_THE EXERCISE_. Reproduce the following lines word for word, keeping their order and line breaks unchanged.

_PROVIDED DATA_.
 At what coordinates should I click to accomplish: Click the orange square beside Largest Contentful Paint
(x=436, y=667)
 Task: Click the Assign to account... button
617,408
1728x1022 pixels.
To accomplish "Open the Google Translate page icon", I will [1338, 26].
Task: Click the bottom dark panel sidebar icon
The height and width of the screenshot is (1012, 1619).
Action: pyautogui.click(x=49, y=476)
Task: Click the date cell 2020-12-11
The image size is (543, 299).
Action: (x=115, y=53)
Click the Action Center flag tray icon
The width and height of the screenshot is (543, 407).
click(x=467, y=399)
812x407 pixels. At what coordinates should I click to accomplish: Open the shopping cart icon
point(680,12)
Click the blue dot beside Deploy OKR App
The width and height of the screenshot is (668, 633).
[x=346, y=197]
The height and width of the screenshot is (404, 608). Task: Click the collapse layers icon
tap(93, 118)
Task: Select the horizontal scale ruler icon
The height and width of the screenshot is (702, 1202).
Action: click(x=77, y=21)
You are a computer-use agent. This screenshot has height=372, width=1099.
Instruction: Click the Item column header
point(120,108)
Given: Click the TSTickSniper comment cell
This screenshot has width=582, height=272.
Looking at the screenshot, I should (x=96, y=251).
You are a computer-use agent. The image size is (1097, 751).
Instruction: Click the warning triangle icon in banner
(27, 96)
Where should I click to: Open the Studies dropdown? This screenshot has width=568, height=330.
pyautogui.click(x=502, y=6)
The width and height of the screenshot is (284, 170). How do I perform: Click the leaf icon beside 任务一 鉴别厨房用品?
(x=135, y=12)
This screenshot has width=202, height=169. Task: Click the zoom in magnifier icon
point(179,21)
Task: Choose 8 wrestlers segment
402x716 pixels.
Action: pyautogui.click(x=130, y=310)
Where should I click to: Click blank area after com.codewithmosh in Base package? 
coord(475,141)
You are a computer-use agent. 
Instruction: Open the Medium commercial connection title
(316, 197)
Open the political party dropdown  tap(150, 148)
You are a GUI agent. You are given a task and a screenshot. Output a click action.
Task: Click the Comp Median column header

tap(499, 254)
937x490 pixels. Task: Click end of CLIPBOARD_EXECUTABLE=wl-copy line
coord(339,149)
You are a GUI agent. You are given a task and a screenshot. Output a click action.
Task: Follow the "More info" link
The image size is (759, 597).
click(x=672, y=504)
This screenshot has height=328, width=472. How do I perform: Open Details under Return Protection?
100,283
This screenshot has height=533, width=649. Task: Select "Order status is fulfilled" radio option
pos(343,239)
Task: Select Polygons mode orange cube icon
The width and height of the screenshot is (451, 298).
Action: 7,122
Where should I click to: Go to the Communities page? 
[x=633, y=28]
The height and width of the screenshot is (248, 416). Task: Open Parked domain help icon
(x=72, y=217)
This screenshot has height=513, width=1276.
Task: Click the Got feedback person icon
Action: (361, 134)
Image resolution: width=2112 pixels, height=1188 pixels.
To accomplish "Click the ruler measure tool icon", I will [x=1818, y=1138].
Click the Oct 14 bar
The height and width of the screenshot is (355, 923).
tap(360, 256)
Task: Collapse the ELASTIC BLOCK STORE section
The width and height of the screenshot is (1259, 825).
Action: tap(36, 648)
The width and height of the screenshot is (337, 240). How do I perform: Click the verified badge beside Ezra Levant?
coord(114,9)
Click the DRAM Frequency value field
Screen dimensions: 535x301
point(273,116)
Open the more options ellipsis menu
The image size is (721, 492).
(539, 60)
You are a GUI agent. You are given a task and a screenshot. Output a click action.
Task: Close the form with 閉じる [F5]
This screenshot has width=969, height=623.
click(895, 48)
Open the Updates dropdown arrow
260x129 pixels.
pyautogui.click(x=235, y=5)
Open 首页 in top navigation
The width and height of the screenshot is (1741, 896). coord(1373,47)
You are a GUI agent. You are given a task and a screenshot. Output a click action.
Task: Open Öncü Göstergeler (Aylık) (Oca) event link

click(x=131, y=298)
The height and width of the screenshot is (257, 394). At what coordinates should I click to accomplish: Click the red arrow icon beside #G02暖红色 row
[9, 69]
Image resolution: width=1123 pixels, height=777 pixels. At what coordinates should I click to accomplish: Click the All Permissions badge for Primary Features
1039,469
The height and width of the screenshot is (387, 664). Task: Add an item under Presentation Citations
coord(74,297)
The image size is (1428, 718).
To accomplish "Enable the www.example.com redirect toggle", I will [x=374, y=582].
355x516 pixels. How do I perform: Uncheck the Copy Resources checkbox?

_THE REPLY_.
 At what coordinates should I click to accomplish: Click the orange square beside Largest Contentful Paint
(x=436, y=667)
 Task: Click the Assign to account... button
617,408
1728x1022 pixels.
To accomplish "Open the Google Translate page icon", I will [1338, 26].
Task: Click the bottom dark panel sidebar icon
The height and width of the screenshot is (1012, 1619).
Action: pyautogui.click(x=49, y=476)
Task: Click the date cell 2020-12-11
The image size is (543, 299).
Action: (x=115, y=53)
Click the Action Center flag tray icon
The width and height of the screenshot is (543, 407).
click(x=467, y=399)
812x407 pixels. At what coordinates should I click to accomplish: Open the shopping cart icon
point(680,12)
Click the blue dot beside Deploy OKR App
The width and height of the screenshot is (668, 633).
[x=346, y=197]
The height and width of the screenshot is (404, 608). Task: Click the collapse layers icon
tap(93, 118)
Task: Select the horizontal scale ruler icon
The height and width of the screenshot is (702, 1202).
Action: click(x=77, y=21)
You are a computer-use agent. This screenshot has height=372, width=1099.
Instruction: Click the Item column header
point(120,108)
Given: Click the TSTickSniper comment cell
This screenshot has width=582, height=272.
Looking at the screenshot, I should (x=96, y=251).
You are a computer-use agent. The image size is (1097, 751).
Instruction: Click the warning triangle icon in banner
(27, 96)
Where should I click to: Open the Studies dropdown? This screenshot has width=568, height=330.
pyautogui.click(x=502, y=6)
The width and height of the screenshot is (284, 170). How do I perform: Click the leaf icon beside 任务一 鉴别厨房用品?
(x=135, y=12)
This screenshot has width=202, height=169. Task: Click the zoom in magnifier icon
point(179,21)
Task: Choose 8 wrestlers segment
402x716 pixels.
Action: pyautogui.click(x=130, y=310)
Where should I click to: Click blank area after com.codewithmosh in Base package? 
coord(475,141)
You are a computer-use agent. 
Instruction: Open the Medium commercial connection title
(316, 197)
Open the political party dropdown  tap(150, 148)
You are a GUI agent. You are given a task and a screenshot. Output a click action.
Task: Click the Comp Median column header

tap(499, 254)
937x490 pixels. Task: Click end of CLIPBOARD_EXECUTABLE=wl-copy line
coord(339,149)
You are a GUI agent. You are given a task and a screenshot. Output a click action.
Task: Follow the "More info" link
The image size is (759, 597).
click(x=672, y=504)
This screenshot has height=328, width=472. How do I perform: Open Details under Return Protection?
100,283
This screenshot has height=533, width=649. Task: Select "Order status is fulfilled" radio option
pos(343,239)
Task: Select Polygons mode orange cube icon
The width and height of the screenshot is (451, 298).
Action: 7,122
Where should I click to: Go to the Communities page? 
[x=633, y=28]
The height and width of the screenshot is (248, 416). Task: Open Parked domain help icon
(x=72, y=217)
This screenshot has height=513, width=1276.
Task: Click the Got feedback person icon
Action: (361, 134)
Image resolution: width=2112 pixels, height=1188 pixels.
To accomplish "Click the ruler measure tool icon", I will [x=1818, y=1138].
Click the Oct 14 bar
The height and width of the screenshot is (355, 923).
tap(360, 256)
Task: Collapse the ELASTIC BLOCK STORE section
The width and height of the screenshot is (1259, 825).
Action: tap(36, 648)
The width and height of the screenshot is (337, 240). How do I perform: Click the verified badge beside Ezra Levant?
coord(114,9)
Click the DRAM Frequency value field
Screen dimensions: 535x301
point(273,116)
Open the more options ellipsis menu
The image size is (721, 492).
(539, 60)
You are a GUI agent. You are given a task and a screenshot. Output a click action.
Task: Close the form with 閉じる [F5]
This screenshot has width=969, height=623.
click(895, 48)
Open the Updates dropdown arrow
260x129 pixels.
pyautogui.click(x=235, y=5)
Open 首页 in top navigation
The width and height of the screenshot is (1741, 896). coord(1373,47)
You are a GUI agent. You are given a task and a screenshot. Output a click action.
Task: Open Öncü Göstergeler (Aylık) (Oca) event link

click(x=131, y=298)
The height and width of the screenshot is (257, 394). At what coordinates should I click to accomplish: Click the red arrow icon beside #G02暖红色 row
[9, 69]
Image resolution: width=1123 pixels, height=777 pixels. At what coordinates should I click to accomplish: Click the All Permissions badge for Primary Features
1039,469
The height and width of the screenshot is (387, 664). Task: Add an item under Presentation Citations
coord(74,297)
The image size is (1428, 718).
To accomplish "Enable the www.example.com redirect toggle", I will [x=374, y=582].
355x516 pixels. How do I perform: Uncheck the Copy Resources checkbox?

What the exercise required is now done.